* [Problem statement] Retype the lines below, from the line containing "Select the letter D option circle" to the line containing "[x=311, y=40]", with nothing changed.

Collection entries

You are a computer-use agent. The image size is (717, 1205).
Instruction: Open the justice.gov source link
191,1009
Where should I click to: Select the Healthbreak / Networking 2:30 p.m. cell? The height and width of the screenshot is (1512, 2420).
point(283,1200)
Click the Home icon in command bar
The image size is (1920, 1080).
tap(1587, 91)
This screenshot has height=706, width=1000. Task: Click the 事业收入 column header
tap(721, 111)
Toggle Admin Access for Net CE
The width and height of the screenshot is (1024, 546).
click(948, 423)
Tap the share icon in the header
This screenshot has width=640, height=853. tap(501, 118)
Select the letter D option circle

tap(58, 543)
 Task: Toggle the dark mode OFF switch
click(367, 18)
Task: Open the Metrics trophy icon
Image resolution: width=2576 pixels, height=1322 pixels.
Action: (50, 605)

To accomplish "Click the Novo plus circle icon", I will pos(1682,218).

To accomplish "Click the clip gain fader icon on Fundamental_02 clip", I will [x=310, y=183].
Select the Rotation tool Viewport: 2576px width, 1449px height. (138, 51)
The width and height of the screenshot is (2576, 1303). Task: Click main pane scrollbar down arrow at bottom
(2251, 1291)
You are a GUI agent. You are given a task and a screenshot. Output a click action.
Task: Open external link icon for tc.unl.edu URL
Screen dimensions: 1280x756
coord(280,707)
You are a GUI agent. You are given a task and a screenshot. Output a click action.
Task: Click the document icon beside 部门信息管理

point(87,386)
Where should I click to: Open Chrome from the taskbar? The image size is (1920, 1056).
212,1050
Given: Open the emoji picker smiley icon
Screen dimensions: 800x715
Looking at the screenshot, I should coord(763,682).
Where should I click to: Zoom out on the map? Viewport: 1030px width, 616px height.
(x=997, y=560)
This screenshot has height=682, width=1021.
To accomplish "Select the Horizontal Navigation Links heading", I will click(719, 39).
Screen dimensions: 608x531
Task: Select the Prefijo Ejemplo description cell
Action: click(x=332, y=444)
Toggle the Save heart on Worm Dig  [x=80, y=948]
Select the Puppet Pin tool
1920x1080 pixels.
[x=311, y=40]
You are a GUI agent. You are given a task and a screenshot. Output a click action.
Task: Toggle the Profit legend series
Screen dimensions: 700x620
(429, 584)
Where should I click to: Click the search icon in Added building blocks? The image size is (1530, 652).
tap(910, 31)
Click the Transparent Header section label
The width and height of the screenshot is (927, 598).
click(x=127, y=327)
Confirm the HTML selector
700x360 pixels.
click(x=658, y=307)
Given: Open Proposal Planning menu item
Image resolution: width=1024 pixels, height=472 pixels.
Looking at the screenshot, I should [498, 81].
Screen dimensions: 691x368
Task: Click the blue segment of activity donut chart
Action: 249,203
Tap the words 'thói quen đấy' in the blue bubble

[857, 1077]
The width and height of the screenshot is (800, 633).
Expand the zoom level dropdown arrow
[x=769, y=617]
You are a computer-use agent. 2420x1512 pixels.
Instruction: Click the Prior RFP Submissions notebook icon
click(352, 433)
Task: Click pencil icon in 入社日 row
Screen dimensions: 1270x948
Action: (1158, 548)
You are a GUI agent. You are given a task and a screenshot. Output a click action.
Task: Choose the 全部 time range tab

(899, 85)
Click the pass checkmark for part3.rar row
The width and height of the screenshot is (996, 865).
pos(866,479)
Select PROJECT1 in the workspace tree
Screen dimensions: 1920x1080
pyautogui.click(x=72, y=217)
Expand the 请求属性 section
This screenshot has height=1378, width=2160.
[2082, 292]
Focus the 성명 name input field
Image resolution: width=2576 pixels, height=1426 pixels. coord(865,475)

* [Task solution]
Select the letter D option circle

tap(58, 543)
 Task: Toggle the dark mode OFF switch
click(367, 18)
Task: Open the Metrics trophy icon
Image resolution: width=2576 pixels, height=1322 pixels.
Action: (50, 605)

To accomplish "Click the Novo plus circle icon", I will pos(1682,218).

To accomplish "Click the clip gain fader icon on Fundamental_02 clip", I will [x=310, y=183].
Select the Rotation tool Viewport: 2576px width, 1449px height. (138, 51)
The width and height of the screenshot is (2576, 1303). Task: Click main pane scrollbar down arrow at bottom
(2251, 1291)
You are a GUI agent. You are given a task and a screenshot. Output a click action.
Task: Open external link icon for tc.unl.edu URL
Screen dimensions: 1280x756
coord(280,707)
You are a GUI agent. You are given a task and a screenshot. Output a click action.
Task: Click the document icon beside 部门信息管理

point(87,386)
Where should I click to: Open Chrome from the taskbar? The image size is (1920, 1056).
212,1050
Given: Open the emoji picker smiley icon
Screen dimensions: 800x715
Looking at the screenshot, I should coord(763,682).
Where should I click to: Zoom out on the map? Viewport: 1030px width, 616px height.
(x=997, y=560)
This screenshot has height=682, width=1021.
To accomplish "Select the Horizontal Navigation Links heading", I will click(719, 39).
Screen dimensions: 608x531
Task: Select the Prefijo Ejemplo description cell
Action: click(x=332, y=444)
Toggle the Save heart on Worm Dig  [x=80, y=948]
Select the Puppet Pin tool
1920x1080 pixels.
[x=311, y=40]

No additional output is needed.